Stored data entries:
-=-=-=-=-
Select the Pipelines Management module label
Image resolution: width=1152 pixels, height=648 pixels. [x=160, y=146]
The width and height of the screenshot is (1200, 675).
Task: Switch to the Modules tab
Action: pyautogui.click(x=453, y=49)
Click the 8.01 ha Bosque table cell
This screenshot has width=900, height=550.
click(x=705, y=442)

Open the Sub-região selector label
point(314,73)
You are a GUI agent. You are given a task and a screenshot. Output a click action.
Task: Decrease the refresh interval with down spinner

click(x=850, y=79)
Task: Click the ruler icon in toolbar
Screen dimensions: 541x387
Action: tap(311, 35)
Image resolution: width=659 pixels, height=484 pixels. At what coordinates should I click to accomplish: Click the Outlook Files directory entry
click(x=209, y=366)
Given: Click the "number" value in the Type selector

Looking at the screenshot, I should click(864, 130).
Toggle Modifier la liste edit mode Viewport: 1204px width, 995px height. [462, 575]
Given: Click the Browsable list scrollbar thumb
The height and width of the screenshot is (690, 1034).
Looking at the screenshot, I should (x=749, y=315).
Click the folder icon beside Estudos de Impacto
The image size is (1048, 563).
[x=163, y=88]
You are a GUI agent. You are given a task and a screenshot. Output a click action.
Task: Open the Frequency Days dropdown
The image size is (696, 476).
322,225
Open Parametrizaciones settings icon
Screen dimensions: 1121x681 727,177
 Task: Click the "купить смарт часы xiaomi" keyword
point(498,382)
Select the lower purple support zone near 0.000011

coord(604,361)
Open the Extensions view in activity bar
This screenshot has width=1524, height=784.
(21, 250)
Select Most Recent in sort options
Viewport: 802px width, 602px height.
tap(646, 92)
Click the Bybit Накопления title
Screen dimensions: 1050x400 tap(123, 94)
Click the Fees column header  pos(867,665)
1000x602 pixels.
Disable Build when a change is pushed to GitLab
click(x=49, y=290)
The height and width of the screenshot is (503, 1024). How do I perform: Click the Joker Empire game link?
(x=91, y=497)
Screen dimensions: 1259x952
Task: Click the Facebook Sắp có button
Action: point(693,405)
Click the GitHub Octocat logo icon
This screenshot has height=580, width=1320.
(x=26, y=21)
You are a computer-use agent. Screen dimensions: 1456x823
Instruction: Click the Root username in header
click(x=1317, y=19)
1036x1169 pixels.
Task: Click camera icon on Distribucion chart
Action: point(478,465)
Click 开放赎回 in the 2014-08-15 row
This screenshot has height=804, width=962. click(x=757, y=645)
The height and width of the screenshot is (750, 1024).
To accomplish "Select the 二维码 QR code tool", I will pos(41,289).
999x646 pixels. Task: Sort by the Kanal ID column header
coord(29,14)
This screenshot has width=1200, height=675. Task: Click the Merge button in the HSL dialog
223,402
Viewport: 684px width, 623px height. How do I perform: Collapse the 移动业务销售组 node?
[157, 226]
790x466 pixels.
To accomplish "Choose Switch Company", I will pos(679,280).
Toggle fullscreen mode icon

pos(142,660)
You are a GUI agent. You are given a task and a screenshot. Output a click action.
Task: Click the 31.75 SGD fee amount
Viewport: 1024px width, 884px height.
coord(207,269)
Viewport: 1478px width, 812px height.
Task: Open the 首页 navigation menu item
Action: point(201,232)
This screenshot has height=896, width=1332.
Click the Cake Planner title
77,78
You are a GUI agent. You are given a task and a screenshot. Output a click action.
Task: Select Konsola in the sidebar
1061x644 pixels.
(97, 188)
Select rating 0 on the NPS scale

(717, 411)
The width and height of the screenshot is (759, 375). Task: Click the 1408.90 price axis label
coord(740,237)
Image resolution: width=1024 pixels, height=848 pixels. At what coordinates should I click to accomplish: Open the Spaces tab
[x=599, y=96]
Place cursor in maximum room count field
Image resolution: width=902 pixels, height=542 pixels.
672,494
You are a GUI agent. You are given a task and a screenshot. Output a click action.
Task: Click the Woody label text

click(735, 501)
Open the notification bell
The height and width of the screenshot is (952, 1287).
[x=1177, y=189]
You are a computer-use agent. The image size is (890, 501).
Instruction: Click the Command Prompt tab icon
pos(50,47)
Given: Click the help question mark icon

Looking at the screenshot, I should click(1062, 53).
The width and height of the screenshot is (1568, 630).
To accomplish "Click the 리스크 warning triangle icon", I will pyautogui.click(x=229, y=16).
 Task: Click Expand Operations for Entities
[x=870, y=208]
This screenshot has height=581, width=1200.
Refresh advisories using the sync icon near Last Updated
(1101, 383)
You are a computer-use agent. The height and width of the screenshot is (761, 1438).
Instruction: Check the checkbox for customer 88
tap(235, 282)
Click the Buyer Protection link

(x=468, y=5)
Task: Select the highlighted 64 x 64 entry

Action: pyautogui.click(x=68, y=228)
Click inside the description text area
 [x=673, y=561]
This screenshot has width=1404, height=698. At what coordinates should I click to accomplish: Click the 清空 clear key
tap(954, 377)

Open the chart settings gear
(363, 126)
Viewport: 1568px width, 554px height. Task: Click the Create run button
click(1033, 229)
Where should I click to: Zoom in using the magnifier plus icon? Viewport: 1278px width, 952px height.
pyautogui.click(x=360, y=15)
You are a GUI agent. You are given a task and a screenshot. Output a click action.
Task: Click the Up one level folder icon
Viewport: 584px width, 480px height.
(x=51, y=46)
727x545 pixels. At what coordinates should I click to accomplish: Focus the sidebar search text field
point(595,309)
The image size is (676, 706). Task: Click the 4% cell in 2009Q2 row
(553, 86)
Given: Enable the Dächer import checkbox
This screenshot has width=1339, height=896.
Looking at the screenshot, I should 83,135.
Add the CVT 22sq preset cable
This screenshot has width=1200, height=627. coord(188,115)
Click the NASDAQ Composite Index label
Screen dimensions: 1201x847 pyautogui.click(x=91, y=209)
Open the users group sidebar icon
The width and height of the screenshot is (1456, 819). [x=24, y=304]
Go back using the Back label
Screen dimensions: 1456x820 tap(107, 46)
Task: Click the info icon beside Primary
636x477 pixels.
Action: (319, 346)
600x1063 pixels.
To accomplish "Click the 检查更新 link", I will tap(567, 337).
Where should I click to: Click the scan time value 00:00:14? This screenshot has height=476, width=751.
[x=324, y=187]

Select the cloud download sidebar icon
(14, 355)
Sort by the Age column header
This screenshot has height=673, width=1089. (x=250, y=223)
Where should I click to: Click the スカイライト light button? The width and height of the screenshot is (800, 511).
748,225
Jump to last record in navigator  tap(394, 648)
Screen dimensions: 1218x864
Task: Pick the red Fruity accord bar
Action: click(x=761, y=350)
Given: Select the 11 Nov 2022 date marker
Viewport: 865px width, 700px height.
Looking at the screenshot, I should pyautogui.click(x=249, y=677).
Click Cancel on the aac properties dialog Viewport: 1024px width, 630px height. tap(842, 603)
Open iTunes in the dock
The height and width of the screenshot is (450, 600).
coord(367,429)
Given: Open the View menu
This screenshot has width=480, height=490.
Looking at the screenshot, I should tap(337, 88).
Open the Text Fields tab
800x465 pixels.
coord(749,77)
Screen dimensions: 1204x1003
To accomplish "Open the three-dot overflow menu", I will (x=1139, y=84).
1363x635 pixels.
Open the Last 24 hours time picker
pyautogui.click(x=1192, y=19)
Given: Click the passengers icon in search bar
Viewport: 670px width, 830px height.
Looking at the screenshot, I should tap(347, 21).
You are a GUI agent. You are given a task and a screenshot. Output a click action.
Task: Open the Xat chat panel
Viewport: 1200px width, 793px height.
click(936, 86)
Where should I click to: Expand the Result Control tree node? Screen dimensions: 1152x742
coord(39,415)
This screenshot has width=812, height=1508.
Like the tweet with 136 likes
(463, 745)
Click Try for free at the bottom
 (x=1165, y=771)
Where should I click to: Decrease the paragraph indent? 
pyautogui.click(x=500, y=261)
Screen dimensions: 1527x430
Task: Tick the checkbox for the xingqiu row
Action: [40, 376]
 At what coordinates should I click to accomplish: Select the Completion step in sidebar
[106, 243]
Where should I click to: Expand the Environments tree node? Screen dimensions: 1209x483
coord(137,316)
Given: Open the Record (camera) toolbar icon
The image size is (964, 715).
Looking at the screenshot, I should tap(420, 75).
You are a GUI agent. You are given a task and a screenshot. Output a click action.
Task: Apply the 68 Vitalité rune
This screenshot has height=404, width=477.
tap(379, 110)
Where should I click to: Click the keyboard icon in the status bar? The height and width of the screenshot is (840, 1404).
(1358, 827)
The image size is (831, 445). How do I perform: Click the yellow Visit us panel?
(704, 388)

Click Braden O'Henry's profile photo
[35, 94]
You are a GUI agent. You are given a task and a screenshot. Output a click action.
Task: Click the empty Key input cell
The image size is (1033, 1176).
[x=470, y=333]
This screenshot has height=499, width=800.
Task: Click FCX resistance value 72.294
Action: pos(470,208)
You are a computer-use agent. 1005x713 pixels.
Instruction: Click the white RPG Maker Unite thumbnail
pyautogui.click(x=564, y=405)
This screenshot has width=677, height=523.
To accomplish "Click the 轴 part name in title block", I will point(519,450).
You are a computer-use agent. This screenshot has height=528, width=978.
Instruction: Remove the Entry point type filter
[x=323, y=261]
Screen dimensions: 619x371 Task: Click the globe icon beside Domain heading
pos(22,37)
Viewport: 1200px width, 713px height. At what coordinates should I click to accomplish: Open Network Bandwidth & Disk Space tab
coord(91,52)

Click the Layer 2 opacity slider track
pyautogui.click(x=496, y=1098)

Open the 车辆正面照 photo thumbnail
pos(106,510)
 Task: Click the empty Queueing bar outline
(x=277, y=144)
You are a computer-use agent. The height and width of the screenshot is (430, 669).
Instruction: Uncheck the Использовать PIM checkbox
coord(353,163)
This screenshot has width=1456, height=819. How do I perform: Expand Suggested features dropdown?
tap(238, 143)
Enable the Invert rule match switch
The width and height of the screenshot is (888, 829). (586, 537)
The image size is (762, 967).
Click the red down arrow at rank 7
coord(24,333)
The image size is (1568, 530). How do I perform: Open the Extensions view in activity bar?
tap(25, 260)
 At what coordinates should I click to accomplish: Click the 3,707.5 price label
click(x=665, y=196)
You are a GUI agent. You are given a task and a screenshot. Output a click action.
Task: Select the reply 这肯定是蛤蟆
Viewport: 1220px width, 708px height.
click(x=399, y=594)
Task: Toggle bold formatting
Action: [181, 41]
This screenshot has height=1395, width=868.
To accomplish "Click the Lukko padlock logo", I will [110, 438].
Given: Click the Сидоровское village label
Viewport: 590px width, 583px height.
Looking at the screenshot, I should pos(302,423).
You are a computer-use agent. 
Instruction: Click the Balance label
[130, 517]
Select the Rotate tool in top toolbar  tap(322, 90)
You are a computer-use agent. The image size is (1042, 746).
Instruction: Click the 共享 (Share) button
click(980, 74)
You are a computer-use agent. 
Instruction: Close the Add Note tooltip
-=-=-=-=-
Determine how many lines in the data include the word "computer". Answer with that number alone.

9